Challenge: Copy every line of the following material word for word, without changing anything.

Records from a data source:
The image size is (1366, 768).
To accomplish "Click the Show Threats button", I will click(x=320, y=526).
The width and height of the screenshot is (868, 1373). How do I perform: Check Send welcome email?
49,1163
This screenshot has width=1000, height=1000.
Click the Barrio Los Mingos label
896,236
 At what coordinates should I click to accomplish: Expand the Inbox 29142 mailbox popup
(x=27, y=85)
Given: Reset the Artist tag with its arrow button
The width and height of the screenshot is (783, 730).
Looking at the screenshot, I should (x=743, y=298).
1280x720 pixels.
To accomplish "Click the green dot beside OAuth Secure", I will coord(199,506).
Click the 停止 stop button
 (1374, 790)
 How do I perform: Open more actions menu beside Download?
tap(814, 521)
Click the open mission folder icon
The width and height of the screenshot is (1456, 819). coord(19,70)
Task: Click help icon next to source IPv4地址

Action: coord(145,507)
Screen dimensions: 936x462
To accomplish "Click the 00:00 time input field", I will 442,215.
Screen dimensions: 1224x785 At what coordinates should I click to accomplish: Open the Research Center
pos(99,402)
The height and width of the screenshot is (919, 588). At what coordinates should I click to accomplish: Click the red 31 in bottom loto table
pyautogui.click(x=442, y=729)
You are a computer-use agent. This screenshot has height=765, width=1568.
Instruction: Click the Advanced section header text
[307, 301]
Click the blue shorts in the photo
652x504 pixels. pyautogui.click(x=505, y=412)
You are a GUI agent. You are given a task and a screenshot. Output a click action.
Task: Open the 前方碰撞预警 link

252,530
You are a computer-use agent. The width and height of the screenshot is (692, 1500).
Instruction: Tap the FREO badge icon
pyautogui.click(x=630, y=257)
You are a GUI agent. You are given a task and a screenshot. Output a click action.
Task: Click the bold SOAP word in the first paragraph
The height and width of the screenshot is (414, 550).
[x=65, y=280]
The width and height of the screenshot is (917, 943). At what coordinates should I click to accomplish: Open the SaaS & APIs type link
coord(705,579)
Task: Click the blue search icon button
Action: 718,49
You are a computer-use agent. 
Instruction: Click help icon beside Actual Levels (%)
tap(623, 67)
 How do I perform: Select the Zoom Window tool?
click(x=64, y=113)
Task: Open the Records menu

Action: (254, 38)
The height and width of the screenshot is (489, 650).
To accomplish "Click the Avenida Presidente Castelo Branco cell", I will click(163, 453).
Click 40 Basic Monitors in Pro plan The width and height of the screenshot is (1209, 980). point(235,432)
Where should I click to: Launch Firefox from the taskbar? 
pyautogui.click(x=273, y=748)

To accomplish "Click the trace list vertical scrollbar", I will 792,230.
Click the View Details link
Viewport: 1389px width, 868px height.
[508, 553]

Worked solution:
The image size is (1366, 768).
To accomplish "Click the Show Threats button", I will click(x=320, y=526).
The width and height of the screenshot is (868, 1373). How do I perform: Check Send welcome email?
49,1163
This screenshot has width=1000, height=1000.
Click the Barrio Los Mingos label
896,236
 At what coordinates should I click to accomplish: Expand the Inbox 29142 mailbox popup
(x=27, y=85)
Given: Reset the Artist tag with its arrow button
The width and height of the screenshot is (783, 730).
Looking at the screenshot, I should (x=743, y=298).
1280x720 pixels.
To accomplish "Click the green dot beside OAuth Secure", I will coord(199,506).
Click the 停止 stop button
 (1374, 790)
 How do I perform: Open more actions menu beside Download?
tap(814, 521)
Click the open mission folder icon
The width and height of the screenshot is (1456, 819). coord(19,70)
Task: Click help icon next to source IPv4地址

Action: coord(145,507)
Screen dimensions: 936x462
To accomplish "Click the 00:00 time input field", I will 442,215.
Screen dimensions: 1224x785 At what coordinates should I click to accomplish: Open the Research Center
pos(99,402)
The height and width of the screenshot is (919, 588). At what coordinates should I click to accomplish: Click the red 31 in bottom loto table
pyautogui.click(x=442, y=729)
You are a computer-use agent. This screenshot has height=765, width=1568.
Instruction: Click the Advanced section header text
[307, 301]
Click the blue shorts in the photo
652x504 pixels. pyautogui.click(x=505, y=412)
You are a GUI agent. You are given a task and a screenshot. Output a click action.
Task: Open the 前方碰撞预警 link

252,530
You are a computer-use agent. The width and height of the screenshot is (692, 1500).
Instruction: Tap the FREO badge icon
pyautogui.click(x=630, y=257)
You are a GUI agent. You are given a task and a screenshot. Output a click action.
Task: Click the bold SOAP word in the first paragraph
The height and width of the screenshot is (414, 550).
[x=65, y=280]
The width and height of the screenshot is (917, 943). At what coordinates should I click to accomplish: Open the SaaS & APIs type link
coord(705,579)
Task: Click the blue search icon button
Action: 718,49
You are a computer-use agent. 
Instruction: Click help icon beside Actual Levels (%)
tap(623, 67)
 How do I perform: Select the Zoom Window tool?
click(x=64, y=113)
Task: Open the Records menu

Action: (254, 38)
The height and width of the screenshot is (489, 650).
To accomplish "Click the Avenida Presidente Castelo Branco cell", I will click(163, 453).
Click 40 Basic Monitors in Pro plan The width and height of the screenshot is (1209, 980). point(235,432)
Where should I click to: Launch Firefox from the taskbar? 
pyautogui.click(x=273, y=748)

To accomplish "Click the trace list vertical scrollbar", I will 792,230.
Click the View Details link
Viewport: 1389px width, 868px height.
[508, 553]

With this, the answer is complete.